As long as Baltimore's aquarium can maintain the global sweep of its collection, its trademark immersive environments, attention to detail and exotic creatures, they say, it will succeed even as other aquariums appear on the scene.

"A zoo has a park or garden atmosphere. This is more of a museum experience, one with the great advantage of having live animals as the subject matter," said David Pittenger, executive director of the National Aquarium.

Given the proliferation of aquariums, "There has to be something that distinguishes you," Pittenger said. "We benefit from the fact that we display environments and creatures from all over the world. That's an advantage. People are looking for diversity. They're looking for a broad collection. And that's where we excel."

But the competition is not just other aquariums or zoos.

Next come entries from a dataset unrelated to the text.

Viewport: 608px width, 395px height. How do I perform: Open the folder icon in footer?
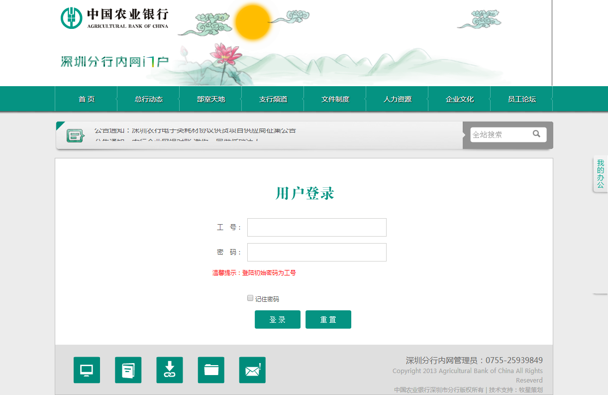211,370
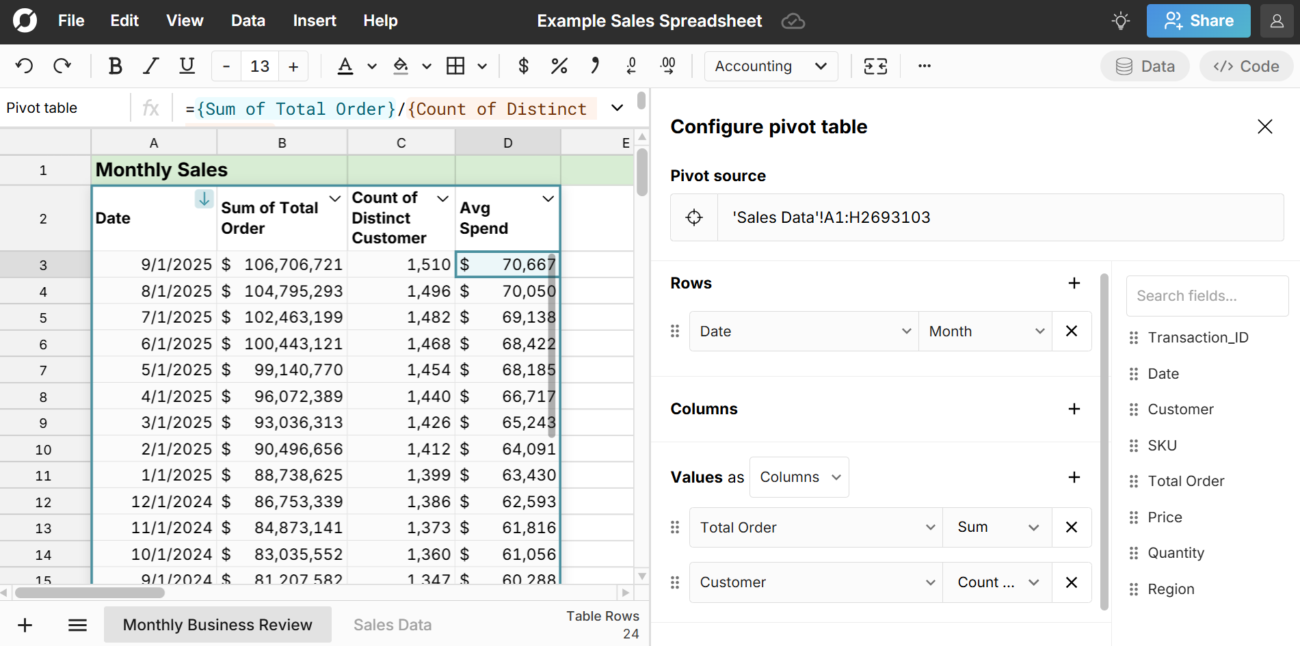Toggle italic formatting
Viewport: 1300px width, 646px height.
coord(150,66)
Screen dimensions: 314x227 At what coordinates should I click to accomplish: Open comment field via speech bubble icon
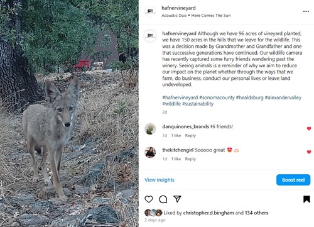tap(163, 199)
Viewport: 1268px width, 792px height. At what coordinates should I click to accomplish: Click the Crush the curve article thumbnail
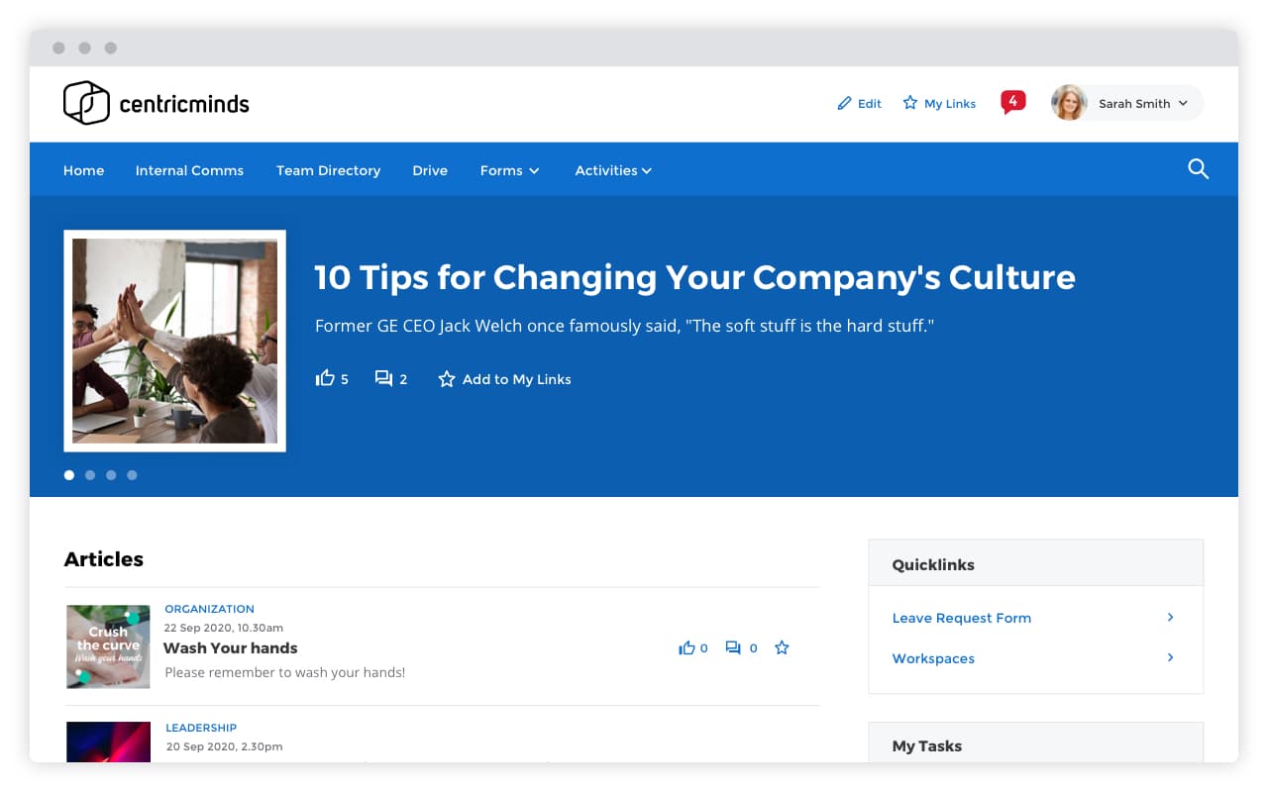click(x=108, y=646)
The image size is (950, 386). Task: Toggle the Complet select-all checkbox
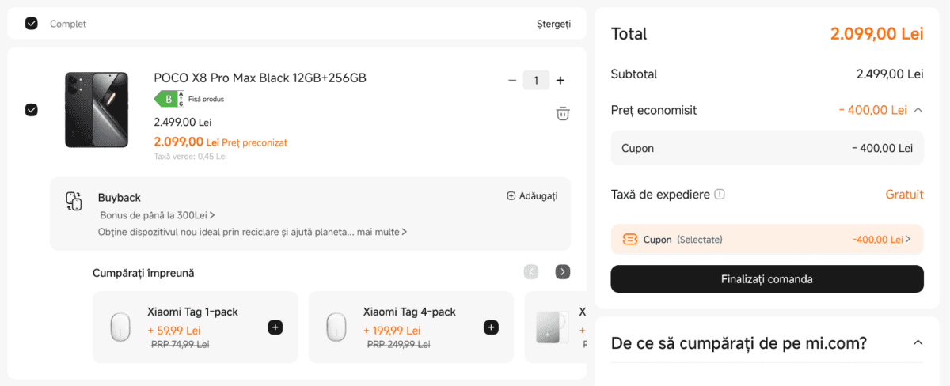pyautogui.click(x=31, y=24)
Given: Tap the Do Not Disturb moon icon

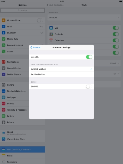Looking at the screenshot, I should [x=3, y=74].
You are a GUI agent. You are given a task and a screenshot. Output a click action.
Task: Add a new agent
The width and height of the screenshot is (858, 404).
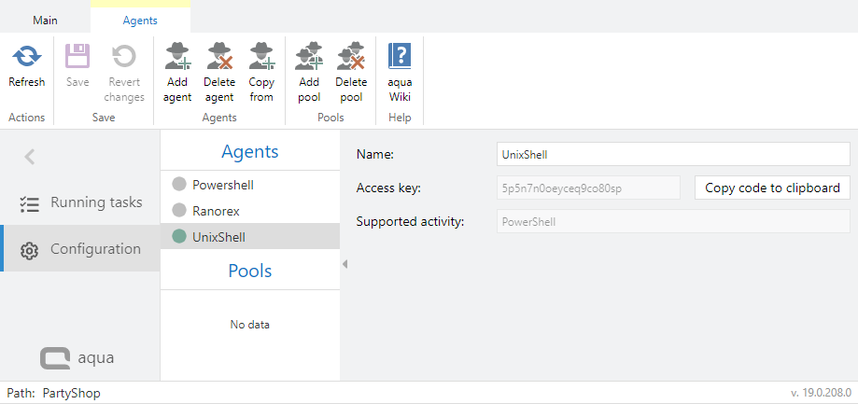[x=177, y=58]
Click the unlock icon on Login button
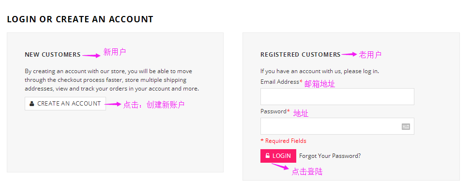Viewport: 471px width, 185px height. [x=267, y=155]
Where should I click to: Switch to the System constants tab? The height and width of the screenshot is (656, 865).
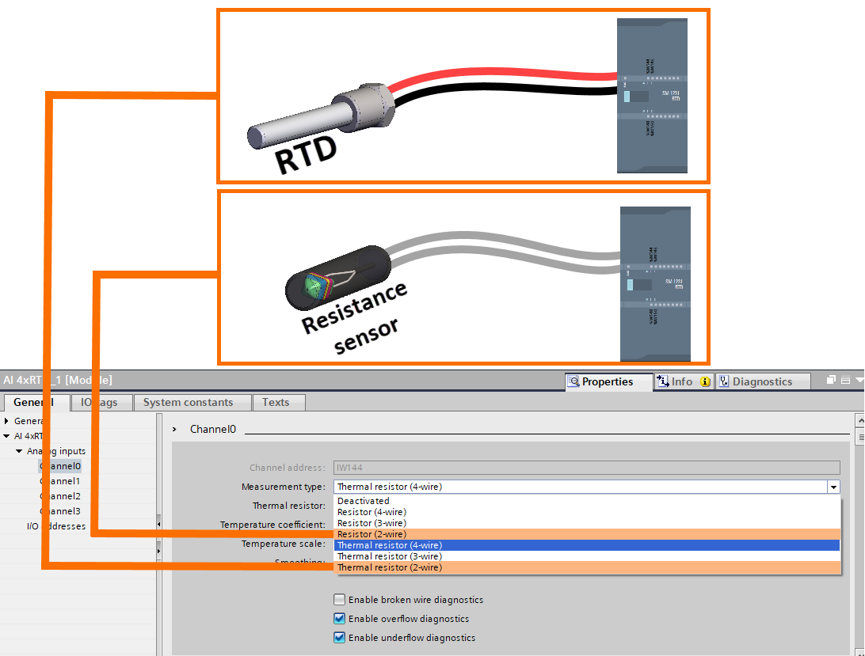[191, 402]
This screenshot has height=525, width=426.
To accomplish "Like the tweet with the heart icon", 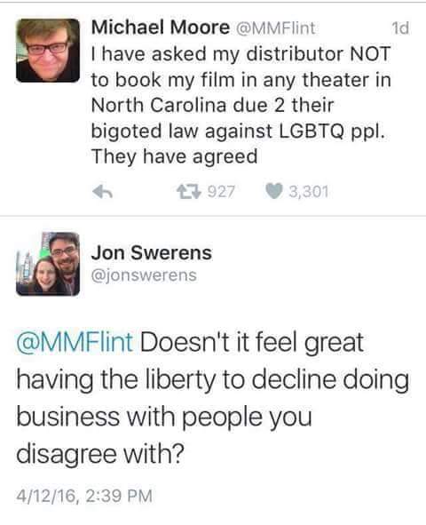I will tap(274, 192).
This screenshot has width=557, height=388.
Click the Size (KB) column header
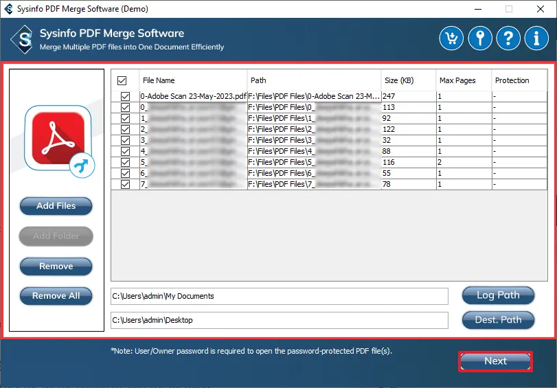(x=408, y=80)
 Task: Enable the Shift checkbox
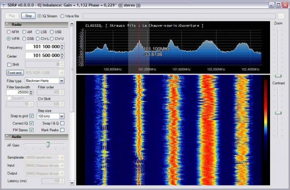click(9, 64)
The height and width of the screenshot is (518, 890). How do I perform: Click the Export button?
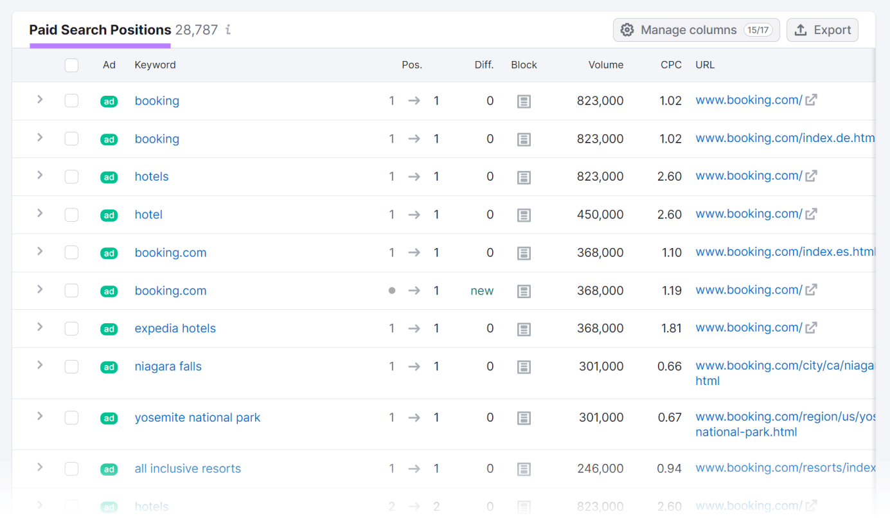point(823,29)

It's also the Orioles and the Maryland Science Center and Harry Potter and Playstation.

"It's not aquarium to aquarium," said Jane Ballentine, a spokeswoman for the American Zoo and Aquarium Association. "The Shedd Aquarium [in Chicago] and the National Aquarium are not competing for the same tourist base. On any given day, it's the movies and shopping and kids sitting at home in front of the television. It's all the other leisure activities."

Even with the growing number of options, aquariums have developed a sizable following. The top 10 aquariums in the country draw upward of 10 million visitors a year.

"Some people have said it's a fad, that the trend has peaked," said Peter Chermayeff, co-founder of Chermayeff and Poole, the architect for Baltimore's expansion and other aquariums around the world. "We've always disputed that, and time now is proving us right.

"Nature appeals to every man, woman and child," he said. "Whether they're illiterate or fully educated, rich or poor, all people are drawn to life. Why shouldn't every city have a downtown museum of nature, just like every city wants a downtown museum of art - or in some cases half a dozen?"

Aquariums had their beginnings in the United States in the 1800s as eclectic collections of fish, reptiles and assorted "curiosities," assembled by showmen, the most famous of whom was P.T. Barnum. The attractions weren't always educational. One featured the "FeeJee Mermaid," which was the top of a mummified monkey sewn to the rear of a fish.

Early aquariums included the New York Aquarium in Coney Island (1896), the Steinhart in San Francisco (1923) and the John G. Shedd (1930).

Baltimore's aquarium was part of a later wave of waterfront revitalization projects that treated aquariums as part natural history exhibit, part economic engine and part tourist magnet. Boston's New England Aquarium (1969) is in the same category, as are the Seattle Aquarium (1977) and the Monterey Bay Aquarium (1984).

They were followed by aquariums in New Orleans; Charleston, S. C.; Seattle; Tampa and Orlando, Fla.; Chattanooga, Tenn.; Long Beach, Calif.; Denver; Camden, N.J., and Atlanta, among others.

Over the years, planners have taken many different approaches to distinguish one project from another. There are aquariums with a regional theme, aquariums that mix human history with natural history, aquariums featuring the latest advances in acrylics and other materials to surround visitors with water, and aquariums that blur the lines between retail and exhibit space.

Some have flourished and expanded, such as those in Monterey Bay and Tennessee. Others have struggled. Camden's aquarium has had several makeovers. Denver's was bought by a restaurateur. New Orleans' was severely damaged by Hurricane Katrina and will be closed until mid-2006.